Art Exhibitions at the Edinburgh Festival 2003
 - Monet

Claude Monet, Winifred Nicholson, John Schueler, Craigie Aitchison, Scottish Art Today, The Scottish Sale, Dazzle Jewelry, The Boyle Family, From Raeburn to Redpath, Adrian Wisniewski, and the Dino Birds.

And that's just a snapshot of the colourful and creative international canvas of visual arts being exhibited in galleries all over Edinburgh during the Festival 2003. Here is feature writer Vivien Devlin's introduction to what is on view.
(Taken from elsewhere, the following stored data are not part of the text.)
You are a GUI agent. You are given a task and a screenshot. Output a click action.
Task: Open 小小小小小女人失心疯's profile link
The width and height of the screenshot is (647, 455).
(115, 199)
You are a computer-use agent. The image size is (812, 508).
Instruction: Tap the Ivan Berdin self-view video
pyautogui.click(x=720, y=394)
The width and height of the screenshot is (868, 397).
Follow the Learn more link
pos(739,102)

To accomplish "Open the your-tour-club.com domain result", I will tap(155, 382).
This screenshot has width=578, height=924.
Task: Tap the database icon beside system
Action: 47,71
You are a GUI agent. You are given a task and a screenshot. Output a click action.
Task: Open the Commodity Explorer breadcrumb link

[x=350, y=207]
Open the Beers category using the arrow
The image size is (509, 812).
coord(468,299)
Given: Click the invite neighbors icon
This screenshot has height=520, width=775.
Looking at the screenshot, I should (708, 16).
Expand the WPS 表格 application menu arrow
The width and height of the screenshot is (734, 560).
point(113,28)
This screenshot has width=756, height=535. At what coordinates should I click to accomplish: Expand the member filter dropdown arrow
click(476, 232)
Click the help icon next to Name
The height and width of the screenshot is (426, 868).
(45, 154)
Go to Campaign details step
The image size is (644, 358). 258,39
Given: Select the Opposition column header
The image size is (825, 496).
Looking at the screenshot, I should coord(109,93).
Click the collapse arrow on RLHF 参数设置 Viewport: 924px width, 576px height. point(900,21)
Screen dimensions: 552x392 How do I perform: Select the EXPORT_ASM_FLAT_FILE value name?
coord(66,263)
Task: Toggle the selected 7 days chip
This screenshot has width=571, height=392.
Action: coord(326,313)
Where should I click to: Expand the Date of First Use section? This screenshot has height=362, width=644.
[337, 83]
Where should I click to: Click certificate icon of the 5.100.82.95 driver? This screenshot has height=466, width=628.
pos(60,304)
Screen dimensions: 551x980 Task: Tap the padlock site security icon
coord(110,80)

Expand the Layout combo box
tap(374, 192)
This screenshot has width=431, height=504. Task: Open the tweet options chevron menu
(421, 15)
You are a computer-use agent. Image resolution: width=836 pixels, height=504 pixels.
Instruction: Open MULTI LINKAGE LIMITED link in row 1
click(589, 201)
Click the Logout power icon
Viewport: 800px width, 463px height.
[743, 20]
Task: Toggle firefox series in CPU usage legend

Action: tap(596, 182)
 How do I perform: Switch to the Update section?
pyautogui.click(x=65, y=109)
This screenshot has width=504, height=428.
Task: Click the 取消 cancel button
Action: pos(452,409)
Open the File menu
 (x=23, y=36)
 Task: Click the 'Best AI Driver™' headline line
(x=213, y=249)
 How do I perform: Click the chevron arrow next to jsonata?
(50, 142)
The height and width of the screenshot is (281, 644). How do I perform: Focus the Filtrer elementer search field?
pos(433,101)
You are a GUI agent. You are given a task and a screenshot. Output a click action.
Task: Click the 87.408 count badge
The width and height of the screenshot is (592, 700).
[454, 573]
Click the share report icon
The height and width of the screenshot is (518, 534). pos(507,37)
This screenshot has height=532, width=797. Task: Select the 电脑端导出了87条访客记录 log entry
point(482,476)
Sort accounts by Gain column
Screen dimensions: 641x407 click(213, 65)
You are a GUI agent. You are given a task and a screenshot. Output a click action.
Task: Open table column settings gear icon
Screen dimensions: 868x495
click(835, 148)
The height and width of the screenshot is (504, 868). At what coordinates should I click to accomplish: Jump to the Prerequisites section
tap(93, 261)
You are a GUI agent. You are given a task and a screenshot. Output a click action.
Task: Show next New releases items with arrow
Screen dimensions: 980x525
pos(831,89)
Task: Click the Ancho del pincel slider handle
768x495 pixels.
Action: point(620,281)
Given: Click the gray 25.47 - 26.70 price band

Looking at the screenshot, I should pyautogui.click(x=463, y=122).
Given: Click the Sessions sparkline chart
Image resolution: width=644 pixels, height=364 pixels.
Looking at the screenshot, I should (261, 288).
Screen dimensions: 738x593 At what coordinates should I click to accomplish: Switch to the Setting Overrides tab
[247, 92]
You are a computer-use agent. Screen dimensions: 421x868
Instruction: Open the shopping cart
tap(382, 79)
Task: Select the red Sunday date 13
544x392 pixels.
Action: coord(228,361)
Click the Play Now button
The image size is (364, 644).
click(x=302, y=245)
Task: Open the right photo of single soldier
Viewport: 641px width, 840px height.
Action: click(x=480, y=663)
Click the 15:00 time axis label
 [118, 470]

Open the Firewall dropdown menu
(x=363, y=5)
Monet: The Seine and the Sea
Monet Posters at the Royal Scottish Academy
Undoubtedly the artistic star of this year's Edinburgh Festival is the major international exhibition featuring 80 paintings by the French Impressionist, Claude Monet, at the Playfair Gallery, Royal Scottish Academy, The Mound, from 6 August to 26 October 2003. It focuses on an inspired and prolific period in his career, 1878-1883, when he was in his prime. This was immediately before he moved to his new home at Giverny with its water gardens and Japanese bridge, captured in his fine series of water lily paintings for which Monet is famously known. These were shown as part of the very successful Monet to Matisse 1994 exhibition at the National Gallery of Scotland and five years later, Monet at the Royal Academy in London, attracting 800,000 visitors was one of the most popular exhibitions in the world.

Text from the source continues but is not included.